Prompt: Every entry must be transcribed exactly as written.

Collected data
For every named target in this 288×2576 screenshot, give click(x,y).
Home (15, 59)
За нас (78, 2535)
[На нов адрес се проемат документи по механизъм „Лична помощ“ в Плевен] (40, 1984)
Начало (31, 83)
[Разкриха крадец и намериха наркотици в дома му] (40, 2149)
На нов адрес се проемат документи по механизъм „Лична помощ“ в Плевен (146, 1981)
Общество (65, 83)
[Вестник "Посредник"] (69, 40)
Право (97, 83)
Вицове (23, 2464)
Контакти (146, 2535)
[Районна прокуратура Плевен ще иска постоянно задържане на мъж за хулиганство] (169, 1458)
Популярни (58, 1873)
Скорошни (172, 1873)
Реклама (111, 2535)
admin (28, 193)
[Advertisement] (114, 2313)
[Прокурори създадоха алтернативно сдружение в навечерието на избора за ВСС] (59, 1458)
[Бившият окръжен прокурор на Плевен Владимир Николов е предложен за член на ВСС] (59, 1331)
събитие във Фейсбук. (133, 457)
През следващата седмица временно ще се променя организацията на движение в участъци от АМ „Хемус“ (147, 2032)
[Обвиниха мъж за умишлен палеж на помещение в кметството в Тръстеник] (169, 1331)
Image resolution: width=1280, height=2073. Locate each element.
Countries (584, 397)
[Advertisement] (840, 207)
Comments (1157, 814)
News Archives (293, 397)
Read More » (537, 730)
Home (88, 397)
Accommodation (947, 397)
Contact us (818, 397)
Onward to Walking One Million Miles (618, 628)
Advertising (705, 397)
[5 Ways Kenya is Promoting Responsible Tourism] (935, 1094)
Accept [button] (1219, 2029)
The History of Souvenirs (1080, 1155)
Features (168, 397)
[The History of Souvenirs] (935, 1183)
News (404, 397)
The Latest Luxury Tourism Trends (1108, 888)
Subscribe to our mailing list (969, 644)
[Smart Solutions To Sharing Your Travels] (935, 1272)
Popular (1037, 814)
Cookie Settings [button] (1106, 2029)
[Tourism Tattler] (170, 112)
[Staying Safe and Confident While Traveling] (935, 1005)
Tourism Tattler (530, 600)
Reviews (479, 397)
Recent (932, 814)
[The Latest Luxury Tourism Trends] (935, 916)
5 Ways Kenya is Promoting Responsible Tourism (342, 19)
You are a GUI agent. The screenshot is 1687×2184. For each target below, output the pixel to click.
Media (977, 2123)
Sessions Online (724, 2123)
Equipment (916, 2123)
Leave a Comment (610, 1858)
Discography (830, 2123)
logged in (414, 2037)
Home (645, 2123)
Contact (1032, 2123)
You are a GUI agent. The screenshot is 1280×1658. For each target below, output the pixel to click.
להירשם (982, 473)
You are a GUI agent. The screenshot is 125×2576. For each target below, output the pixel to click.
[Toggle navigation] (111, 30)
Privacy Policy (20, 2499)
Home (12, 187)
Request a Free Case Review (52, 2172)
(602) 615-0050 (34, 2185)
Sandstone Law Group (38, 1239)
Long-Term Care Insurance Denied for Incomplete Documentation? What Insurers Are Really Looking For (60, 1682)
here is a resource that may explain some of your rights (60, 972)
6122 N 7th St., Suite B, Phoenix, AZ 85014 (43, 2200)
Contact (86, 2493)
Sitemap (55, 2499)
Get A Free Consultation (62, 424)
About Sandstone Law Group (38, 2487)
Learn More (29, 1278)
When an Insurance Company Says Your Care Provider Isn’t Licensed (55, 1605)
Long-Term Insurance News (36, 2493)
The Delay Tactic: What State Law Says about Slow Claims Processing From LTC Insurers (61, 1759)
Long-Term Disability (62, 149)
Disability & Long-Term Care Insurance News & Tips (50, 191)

Finished task:
For every named target in this 288×2576 screenshot, give click(x,y).
Home (15, 59)
За нас (78, 2535)
[На нов адрес се проемат документи по механизъм „Лична помощ“ в Плевен] (40, 1984)
Начало (31, 83)
[Разкриха крадец и намериха наркотици в дома му] (40, 2149)
На нов адрес се проемат документи по механизъм „Лична помощ“ в Плевен (146, 1981)
Общество (65, 83)
[Вестник "Посредник"] (69, 40)
Право (97, 83)
Вицове (23, 2464)
Контакти (146, 2535)
[Районна прокуратура Плевен ще иска постоянно задържане на мъж за хулиганство] (169, 1458)
Популярни (58, 1873)
Скорошни (172, 1873)
Реклама (111, 2535)
admin (28, 193)
[Advertisement] (114, 2313)
[Прокурори създадоха алтернативно сдружение в навечерието на избора за ВСС] (59, 1458)
[Бившият окръжен прокурор на Плевен Владимир Николов е предложен за член на ВСС] (59, 1331)
събитие във Фейсбук. (133, 457)
През следващата седмица временно ще се променя организацията на движение в участъци от АМ „Хемус“ (147, 2032)
[Обвиниха мъж за умишлен палеж на помещение в кметството в Тръстеник] (169, 1331)
Image resolution: width=1280, height=2073. Locate each element.
Countries (584, 397)
[Advertisement] (840, 207)
Comments (1157, 814)
News Archives (293, 397)
Read More » (537, 730)
Home (88, 397)
Accommodation (947, 397)
Contact us (818, 397)
Onward to Walking One Million Miles (618, 628)
Advertising (705, 397)
[5 Ways Kenya is Promoting Responsible Tourism] (935, 1094)
Accept [button] (1219, 2029)
The History of Souvenirs (1080, 1155)
Features (168, 397)
[The History of Souvenirs] (935, 1183)
News (404, 397)
The Latest Luxury Tourism Trends (1108, 888)
Subscribe to our mailing list (969, 644)
[Smart Solutions To Sharing Your Travels] (935, 1272)
Popular (1037, 814)
Cookie Settings [button] (1106, 2029)
[Tourism Tattler] (170, 112)
[Staying Safe and Confident While Traveling] (935, 1005)
Tourism Tattler (530, 600)
Reviews (479, 397)
Recent (932, 814)
[The Latest Luxury Tourism Trends] (935, 916)
5 Ways Kenya is Promoting Responsible Tourism (342, 19)
You are a GUI agent. The screenshot is 1687×2184. For each target below, output the pixel to click.
Media (977, 2123)
Sessions Online (724, 2123)
Equipment (916, 2123)
Leave a Comment (610, 1858)
Discography (830, 2123)
logged in (414, 2037)
Home (645, 2123)
Contact (1032, 2123)
You are a GUI agent. The screenshot is 1280×1658. For each target below, output the pixel to click.
להירשם (982, 473)
You are a GUI agent. The screenshot is 125×2576. For each target below, output the pixel to click.
[Toggle navigation] (111, 30)
Privacy Policy (20, 2499)
Home (12, 187)
Request a Free Case Review (52, 2172)
(602) 615-0050 (34, 2185)
Sandstone Law Group (38, 1239)
Long-Term Care Insurance Denied for Incomplete Documentation? What Insurers Are Really Looking For (60, 1682)
here is a resource that may explain some of your rights (60, 972)
6122 N 7th St., Suite B, Phoenix, AZ 85014 (43, 2200)
Contact (86, 2493)
Sitemap (55, 2499)
Get A Free Consultation (62, 424)
About Sandstone Law Group (38, 2487)
Learn More (29, 1278)
When an Insurance Company Says Your Care Provider Isn’t Licensed (55, 1605)
Long-Term Insurance News (36, 2493)
The Delay Tactic: What State Law Says about Slow Claims Processing From LTC Insurers (61, 1759)
Long-Term Disability (62, 149)
Disability & Long-Term Care Insurance News & Tips (50, 191)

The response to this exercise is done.